**MATERIAL PROVIDED**

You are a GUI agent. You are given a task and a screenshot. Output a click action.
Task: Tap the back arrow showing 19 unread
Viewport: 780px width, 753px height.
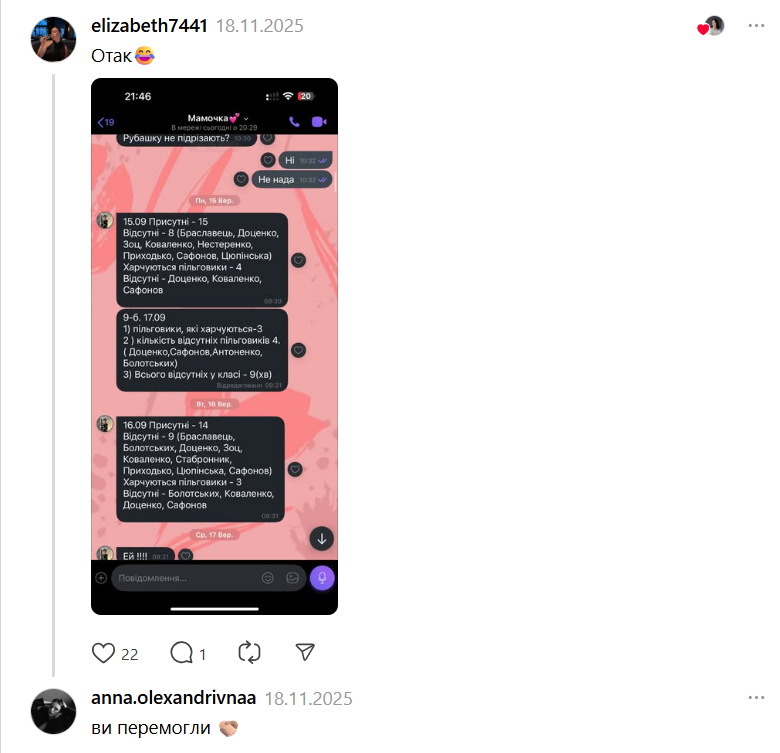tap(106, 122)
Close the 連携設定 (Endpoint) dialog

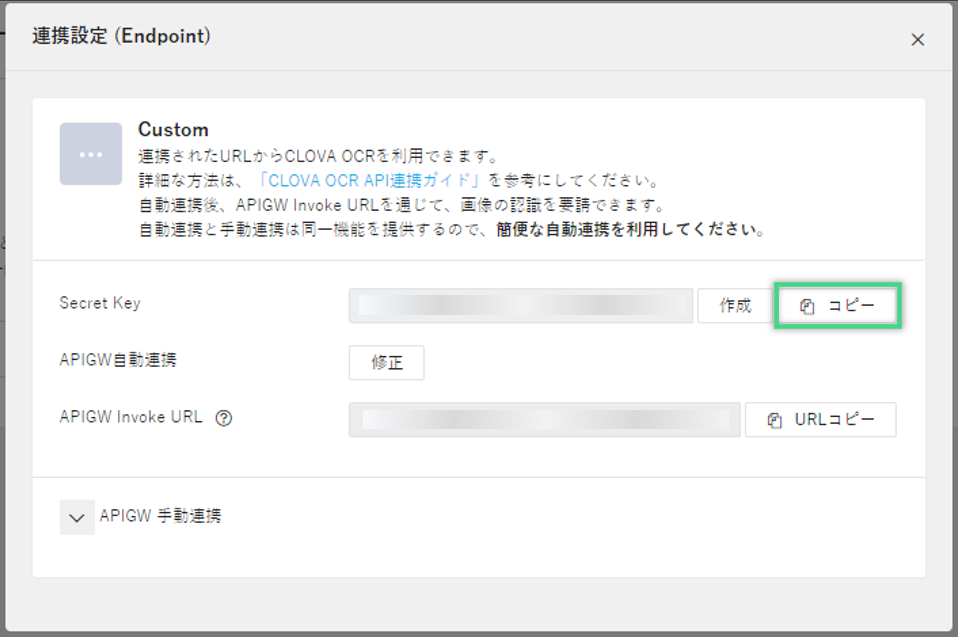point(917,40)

==

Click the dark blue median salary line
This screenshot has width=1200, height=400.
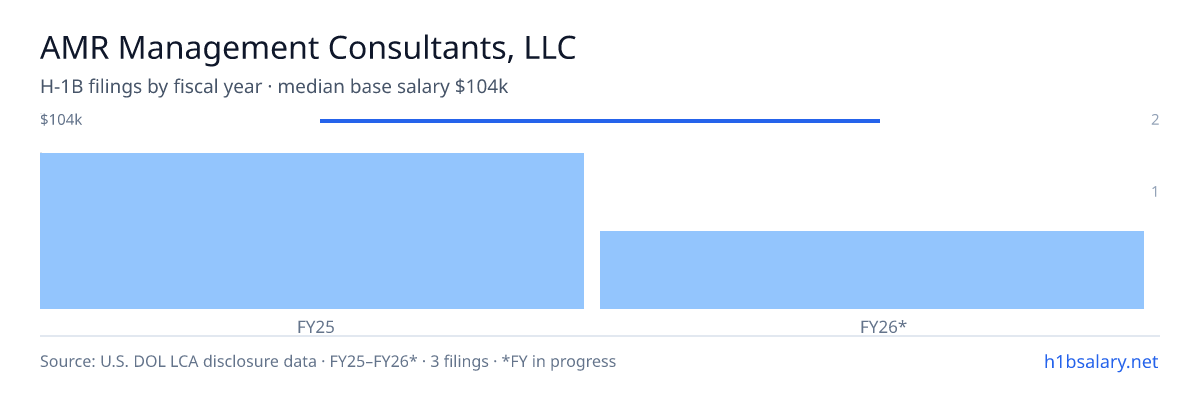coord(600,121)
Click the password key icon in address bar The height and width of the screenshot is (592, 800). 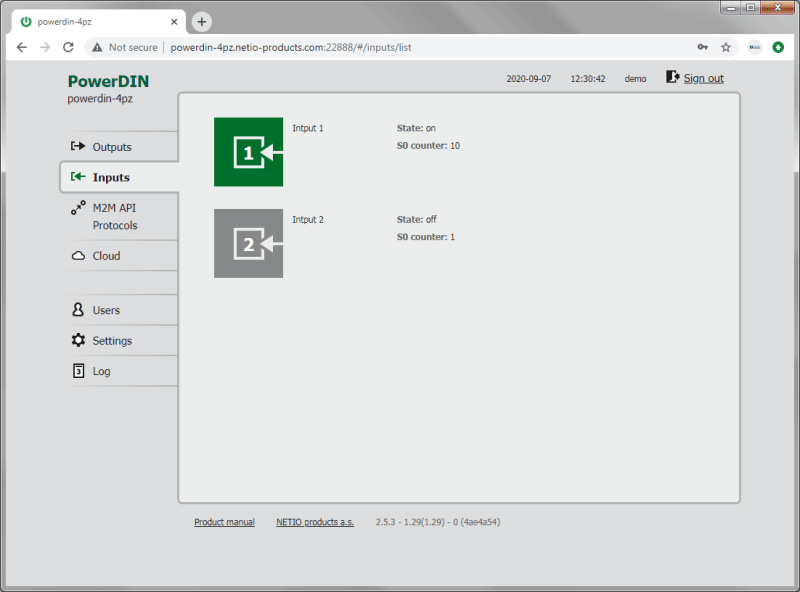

**THE PROBLEM**
Repeat the records from the line with "Click the dark blue median salary line" to the line with "Click the password", and leave the pictures out of your answer.

**WORKED ANSWER**
Click the dark blue median salary line
This screenshot has width=1200, height=400.
coord(600,121)
Click the password key icon in address bar The height and width of the screenshot is (592, 800). 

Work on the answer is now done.